Debt Collection in Flux

Until Debt Tear Us Apart

Bloomberg BNA Banking Daily quoted me in Loans in Flux as Appeals Court Rebuffs Midland Funding (behind a paywall). It opens,

Lenders, investors and others are watching to see whether the U.S. Supreme Court is the next stop for a case raising questions about how a host of loans are collected, purchased, structured, and priced (Madden v. Midland Funding LLC, 2015 BL 162010, 2d Cir., No. 14-cv-02131, 5/22/15).

At issue is a May ruling by the U.S. Court of Appeals for the Second Circuit that said a debt collector cannot claim protection from state-law claims under the National Bank Act for loans acquired from a national bank (100 BBD, 5/26/15).

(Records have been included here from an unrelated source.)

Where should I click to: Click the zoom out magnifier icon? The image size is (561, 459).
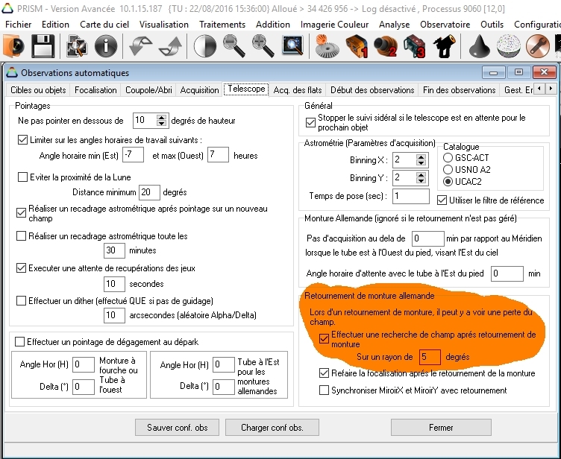coord(234,46)
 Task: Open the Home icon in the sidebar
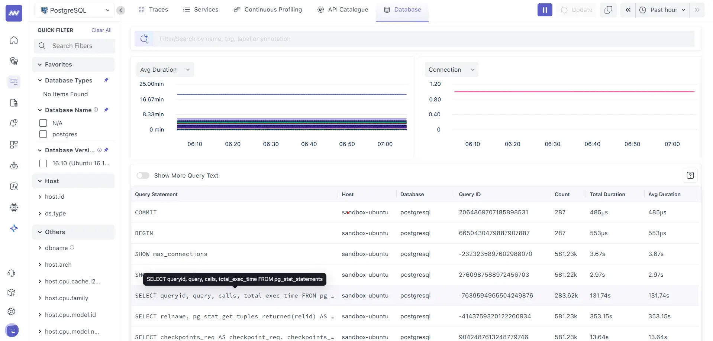[x=13, y=40]
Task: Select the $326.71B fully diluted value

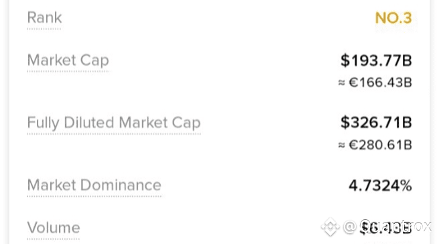Action: tap(376, 123)
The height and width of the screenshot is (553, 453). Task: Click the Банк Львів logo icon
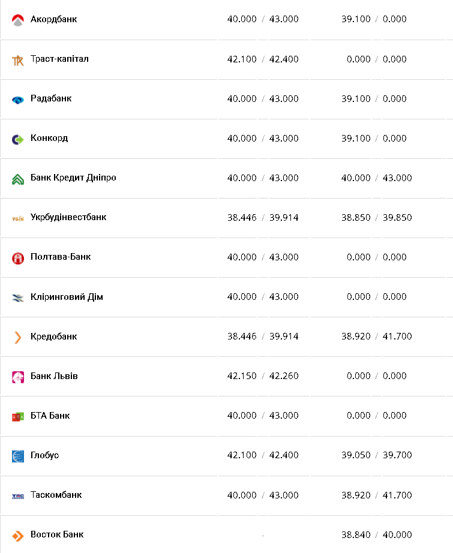[17, 377]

The ruling, which jolted banking lawyers who say the decision upsets expectations that assignees may charge and collect interest at rates that were valid at origination, hit with renewed force Aug. 12, when the Second Circuit turned away a petition to rehear the case (156 BBD, 8/13/15).

New questions about the impact of the case arise almost daily, but for many the main question is whether the debt collector, Midland Credit Management, will take the case to the U.S. Supreme Court.

Many expect the company to seek review by the justices. Midland has until early November to do so.

Brooklyn Law School Professor David Reiss isn’t making a prediction, but ticked off a list of factors that might make the difference, including a possible circuit split, questions raised by the case that have “serious doctrinal consequences” for the National Bank Act and other federal statutes, and the potential for friend-of-the-court briefs by the banking industry to grab the justices’ attention.

“While it is a fool’s game to predict confidently which cases will be picked up by the Supreme Court, this case has a bunch of characteristics that make it a contender,” Reiss said Aug. 17.